Records excerpted from a collection
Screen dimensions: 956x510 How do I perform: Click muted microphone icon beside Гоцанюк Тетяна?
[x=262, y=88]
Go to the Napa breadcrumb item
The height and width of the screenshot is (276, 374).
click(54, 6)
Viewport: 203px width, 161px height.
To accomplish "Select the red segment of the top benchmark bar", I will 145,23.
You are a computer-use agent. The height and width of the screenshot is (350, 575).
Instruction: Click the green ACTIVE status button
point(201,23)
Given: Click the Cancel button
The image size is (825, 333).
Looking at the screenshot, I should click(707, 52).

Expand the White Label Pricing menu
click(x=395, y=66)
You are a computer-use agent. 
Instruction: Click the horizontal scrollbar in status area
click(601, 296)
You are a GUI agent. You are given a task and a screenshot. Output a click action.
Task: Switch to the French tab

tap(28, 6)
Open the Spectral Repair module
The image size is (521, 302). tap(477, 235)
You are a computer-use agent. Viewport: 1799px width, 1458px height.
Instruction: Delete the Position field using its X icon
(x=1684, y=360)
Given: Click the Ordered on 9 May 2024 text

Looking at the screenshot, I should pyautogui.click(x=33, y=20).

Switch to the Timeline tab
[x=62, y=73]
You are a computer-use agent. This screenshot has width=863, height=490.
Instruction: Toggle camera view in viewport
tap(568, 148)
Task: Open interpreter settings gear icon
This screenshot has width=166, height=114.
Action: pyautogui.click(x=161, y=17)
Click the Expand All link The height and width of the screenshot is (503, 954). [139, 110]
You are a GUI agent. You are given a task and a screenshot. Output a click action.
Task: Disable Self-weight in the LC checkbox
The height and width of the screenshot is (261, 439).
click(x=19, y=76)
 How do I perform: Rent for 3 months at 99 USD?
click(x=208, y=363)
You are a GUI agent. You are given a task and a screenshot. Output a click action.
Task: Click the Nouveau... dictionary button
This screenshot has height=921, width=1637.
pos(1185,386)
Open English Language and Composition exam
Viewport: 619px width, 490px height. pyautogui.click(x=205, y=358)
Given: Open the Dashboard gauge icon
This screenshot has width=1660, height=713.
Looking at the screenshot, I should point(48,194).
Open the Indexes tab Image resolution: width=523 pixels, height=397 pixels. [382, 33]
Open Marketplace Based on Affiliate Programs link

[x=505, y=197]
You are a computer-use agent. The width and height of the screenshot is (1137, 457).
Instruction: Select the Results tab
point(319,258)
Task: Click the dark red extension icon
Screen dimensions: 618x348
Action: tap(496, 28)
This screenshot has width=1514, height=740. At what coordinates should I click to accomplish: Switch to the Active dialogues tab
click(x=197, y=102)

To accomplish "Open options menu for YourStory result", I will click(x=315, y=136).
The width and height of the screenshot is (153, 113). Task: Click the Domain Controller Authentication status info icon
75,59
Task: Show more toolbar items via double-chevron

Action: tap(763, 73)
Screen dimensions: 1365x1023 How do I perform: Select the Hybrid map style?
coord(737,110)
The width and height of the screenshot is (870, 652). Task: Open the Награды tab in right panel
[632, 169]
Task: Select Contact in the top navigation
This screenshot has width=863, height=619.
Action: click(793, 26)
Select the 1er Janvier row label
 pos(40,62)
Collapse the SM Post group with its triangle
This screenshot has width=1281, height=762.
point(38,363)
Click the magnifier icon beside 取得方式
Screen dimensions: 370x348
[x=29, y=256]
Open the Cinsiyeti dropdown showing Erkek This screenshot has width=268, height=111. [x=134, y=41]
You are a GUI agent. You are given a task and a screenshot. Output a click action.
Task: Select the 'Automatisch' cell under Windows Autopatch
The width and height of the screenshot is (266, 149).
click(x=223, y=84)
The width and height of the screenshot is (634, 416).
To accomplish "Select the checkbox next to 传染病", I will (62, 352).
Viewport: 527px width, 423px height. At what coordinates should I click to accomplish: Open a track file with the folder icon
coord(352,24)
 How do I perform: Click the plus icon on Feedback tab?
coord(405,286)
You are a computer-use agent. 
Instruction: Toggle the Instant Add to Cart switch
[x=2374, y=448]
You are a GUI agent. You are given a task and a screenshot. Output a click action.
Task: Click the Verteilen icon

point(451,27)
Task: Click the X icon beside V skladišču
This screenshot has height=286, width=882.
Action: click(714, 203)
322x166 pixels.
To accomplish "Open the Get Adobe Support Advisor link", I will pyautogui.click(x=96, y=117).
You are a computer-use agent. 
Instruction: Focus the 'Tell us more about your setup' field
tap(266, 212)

TASK TO COMPLETE:
Each entry should be duplicated exactly as it was given.

SOLVED PROBLEM:
Screen dimensions: 956x510 How do I perform: Click muted microphone icon beside Гоцанюк Тетяна?
[x=262, y=88]
Go to the Napa breadcrumb item
The height and width of the screenshot is (276, 374).
click(54, 6)
Viewport: 203px width, 161px height.
To accomplish "Select the red segment of the top benchmark bar", I will 145,23.
You are a computer-use agent. The height and width of the screenshot is (350, 575).
Instruction: Click the green ACTIVE status button
point(201,23)
Given: Click the Cancel button
The image size is (825, 333).
Looking at the screenshot, I should click(707, 52).

Expand the White Label Pricing menu
click(x=395, y=66)
You are a computer-use agent. 
Instruction: Click the horizontal scrollbar in status area
click(601, 296)
You are a GUI agent. You are given a task and a screenshot. Output a click action.
Task: Switch to the French tab

tap(28, 6)
Open the Spectral Repair module
The image size is (521, 302). tap(477, 235)
You are a computer-use agent. Viewport: 1799px width, 1458px height.
Instruction: Delete the Position field using its X icon
(x=1684, y=360)
Given: Click the Ordered on 9 May 2024 text

Looking at the screenshot, I should pyautogui.click(x=33, y=20).

Switch to the Timeline tab
[x=62, y=73]
You are a computer-use agent. This screenshot has width=863, height=490.
Instruction: Toggle camera view in viewport
tap(568, 148)
Task: Open interpreter settings gear icon
This screenshot has width=166, height=114.
Action: pyautogui.click(x=161, y=17)
Click the Expand All link The height and width of the screenshot is (503, 954). [139, 110]
You are a GUI agent. You are given a task and a screenshot. Output a click action.
Task: Disable Self-weight in the LC checkbox
The height and width of the screenshot is (261, 439).
click(x=19, y=76)
 How do I perform: Rent for 3 months at 99 USD?
click(x=208, y=363)
You are a GUI agent. You are given a task and a screenshot. Output a click action.
Task: Click the Nouveau... dictionary button
This screenshot has height=921, width=1637.
pos(1185,386)
Open English Language and Composition exam
Viewport: 619px width, 490px height. pyautogui.click(x=205, y=358)
Given: Open the Dashboard gauge icon
This screenshot has width=1660, height=713.
Looking at the screenshot, I should point(48,194).
Open the Indexes tab Image resolution: width=523 pixels, height=397 pixels. [382, 33]
Open Marketplace Based on Affiliate Programs link

[x=505, y=197]
You are a computer-use agent. The width and height of the screenshot is (1137, 457).
Instruction: Select the Results tab
point(319,258)
Task: Click the dark red extension icon
Screen dimensions: 618x348
Action: tap(496, 28)
This screenshot has width=1514, height=740. At what coordinates should I click to accomplish: Switch to the Active dialogues tab
click(x=197, y=102)

To accomplish "Open options menu for YourStory result", I will click(x=315, y=136).
The width and height of the screenshot is (153, 113). Task: Click the Domain Controller Authentication status info icon
75,59
Task: Show more toolbar items via double-chevron

Action: tap(763, 73)
Screen dimensions: 1365x1023 How do I perform: Select the Hybrid map style?
coord(737,110)
The width and height of the screenshot is (870, 652). Task: Open the Награды tab in right panel
[632, 169]
Task: Select Contact in the top navigation
This screenshot has width=863, height=619.
Action: click(793, 26)
Select the 1er Janvier row label
 pos(40,62)
Collapse the SM Post group with its triangle
This screenshot has width=1281, height=762.
point(38,363)
Click the magnifier icon beside 取得方式
Screen dimensions: 370x348
[x=29, y=256]
Open the Cinsiyeti dropdown showing Erkek This screenshot has width=268, height=111. [x=134, y=41]
You are a GUI agent. You are given a task and a screenshot. Output a click action.
Task: Select the 'Automatisch' cell under Windows Autopatch
The width and height of the screenshot is (266, 149).
click(x=223, y=84)
The width and height of the screenshot is (634, 416).
To accomplish "Select the checkbox next to 传染病", I will (62, 352).
Viewport: 527px width, 423px height. At what coordinates should I click to accomplish: Open a track file with the folder icon
coord(352,24)
 How do I perform: Click the plus icon on Feedback tab?
coord(405,286)
You are a computer-use agent. 
Instruction: Toggle the Instant Add to Cart switch
[x=2374, y=448]
You are a GUI agent. You are given a task and a screenshot. Output a click action.
Task: Click the Verteilen icon

point(451,27)
Task: Click the X icon beside V skladišču
This screenshot has height=286, width=882.
Action: click(714, 203)
322x166 pixels.
To accomplish "Open the Get Adobe Support Advisor link", I will pyautogui.click(x=96, y=117).
You are a computer-use agent. 
Instruction: Focus the 'Tell us more about your setup' field
tap(266, 212)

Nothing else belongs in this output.